Maybe it wasn't supposed to be better or an improvement... just different.

During the pilot, they made a big point to state that the bioneural gel packs were more efficent and computing data. They shown for the first time in Learning Curve, to be giant ziplock baggies of green slime and apparently limited in quantity and vulnerable to Talaxian cooking.

The only other time I recall them popping up was that season 7 episode where Voyager was trapped in alternate times in different sections, and Janeway and Chakotay had to zap the neural packs with technobabble problem solving hyposprays.
 
^ they were in the season 3 episode Macrocosm too.

They were a bad idea if nobody else uses them and you get stuck in space if they stop working. Advanced Tech is useful until it fails and you can't replace it.
 
And at some point any new tech has to be used.

Sure you can run tests to make sure it works, but testing can't account for every single possible variable. So gel packs might have spend a decade in testing.
 
I think a starship with a cheese allergy is a hilarious idea. But in real life it'd get a LOT of Starfleet's designers fired.... probably a better fit for Moya than Voyager.
 
And at some point any new tech has to be used.

Sure you can run tests to make sure it works, but testing can't account for every single possible variable. So gel packs might have spend a decade in testing.

But still why was there no backup system? Even a ship that isn't stuck in the DQ could get stranded and if something as simple as cheese can cause a system wide failure, not having a backup is suicidal.

Seriously Voyager seems like it was designed by a mad man.
 
^^^ don't tell Sternbach that.

I don't recall exactly, but were the gel packs intended to supercede the isolinear chip technology?

If so, would a closet of isolinear banks as backup not be feasible? Are the two systems incompatible?
 
Not to defend the gel packs, or the writers, but I wanted to point out two things.

1). Several gel packs failed before there were problems.

2). The fact that the cheese was being cultivated was the issue, the mold spores made the packs sick, not the cheese.
 
^^^ don't tell Sternbach that.

I don't recall exactly, but were the gel packs intended to supercede the isolinear chip technology?

If so, would a closet of isolinear banks as backup not be feasible? Are the two systems incompatible?

Been awhile since I watched Learning Curve, but they only had so many spare gel packs and I think Chakotay said they didn't have what they needed to swap it out to isoleniar chips.
 
Not to defend the gel packs, or the writers, but I wanted to point out two things.

1). Several gel packs failed before there were problems.

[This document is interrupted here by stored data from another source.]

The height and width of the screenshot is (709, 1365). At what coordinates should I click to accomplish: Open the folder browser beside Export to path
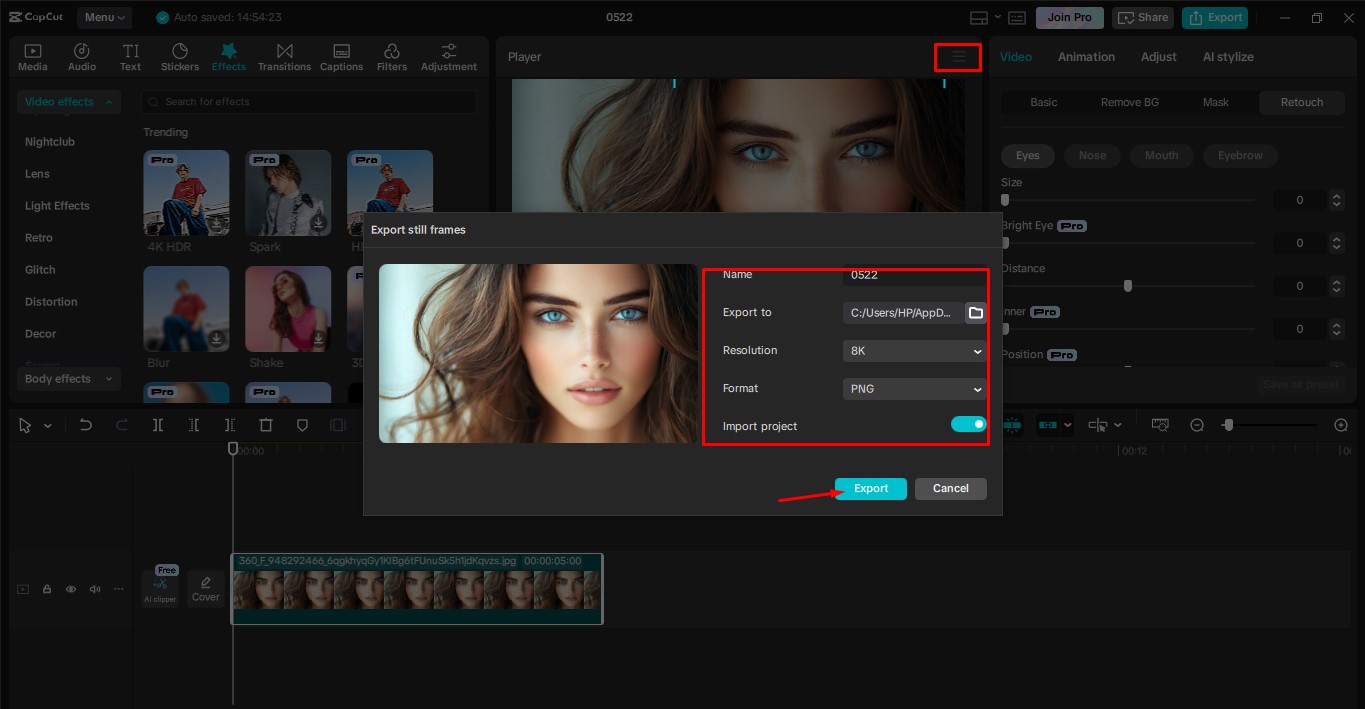coord(975,312)
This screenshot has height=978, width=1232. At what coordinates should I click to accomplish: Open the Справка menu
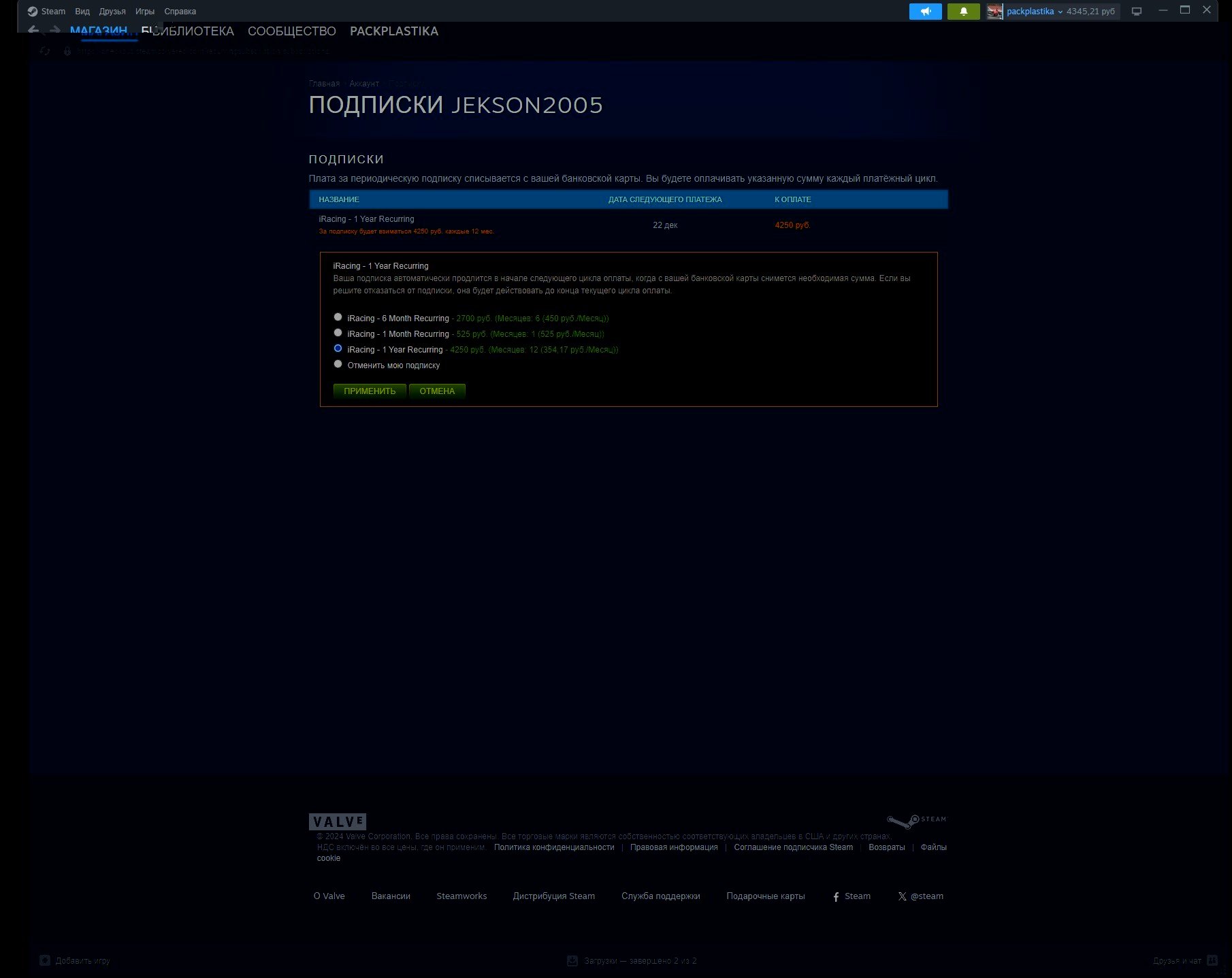(x=180, y=12)
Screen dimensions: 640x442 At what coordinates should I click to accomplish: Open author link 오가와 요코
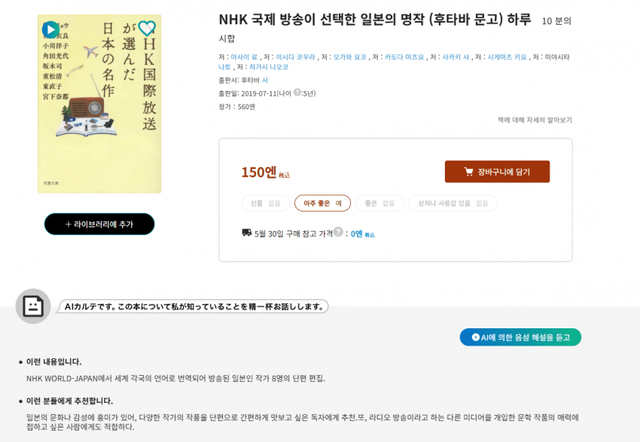350,57
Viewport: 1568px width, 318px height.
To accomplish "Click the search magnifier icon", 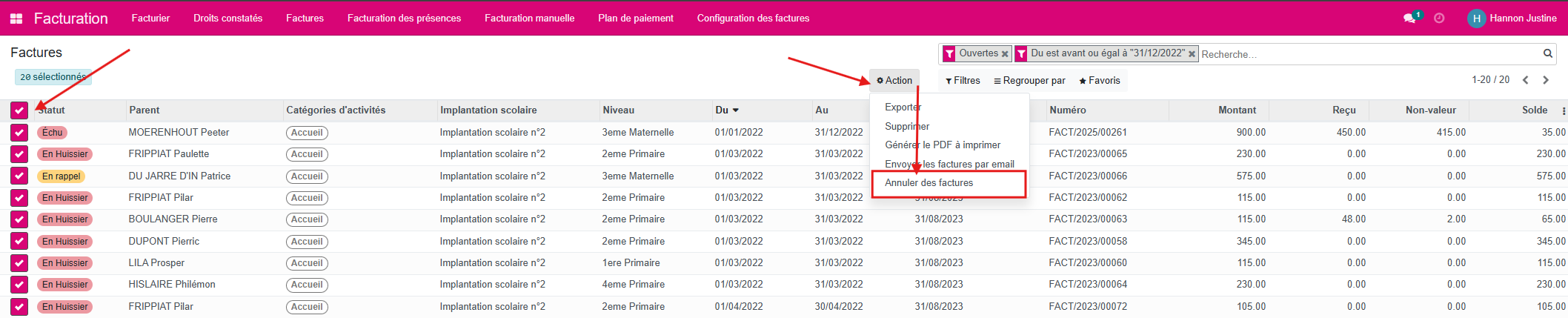I will click(1547, 53).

2). The fact that the cheese was being cultivated was the issue, the mold spores made the packs sick, not the cheese.

So there was no guidelines drawn up against potential microorganism that could damage the ship?
 
The gel packs I thought at FIRST were going to be some cool new technology that made Voyager's computers more advanced...except for theirs being exactly the same as any other ship's by all indication and being susceptible to many ailments and dangers exclusive to them.

So, we have a whole new gaggle of cons, and not a single observable pro that normal computers don't also have. I have to wonder what genius in-universe thought these were a good idea.
 
The same geniuses that made holodecks capable of killing you, especially whenever the system seems to have a fault.
 
I suspect the original idea was for Voyager to have a sentient computer, much like the old Enterprise had in Diane Duane's early novels. How else would faster, smarter computing make ANY difference when the computers were already so capable in TNG?

I suspect they quickly realized the doc filled the crew's AI quota and the idea never developed. Or maybe it's because of this bio-neural stuff that Voyager's holograms were indistinguishable from real people?
 
The computers on Voyager did seem to hold far more than than any computer depicted on TNG or DS9. "Kiloquads" were the largest data-related unit mentioned before VGR started talking about megaquads and gigaquads regularly. I can only imagine that the bioneural gel packs contributed to the rapid increase in quad capacity over less than a decade.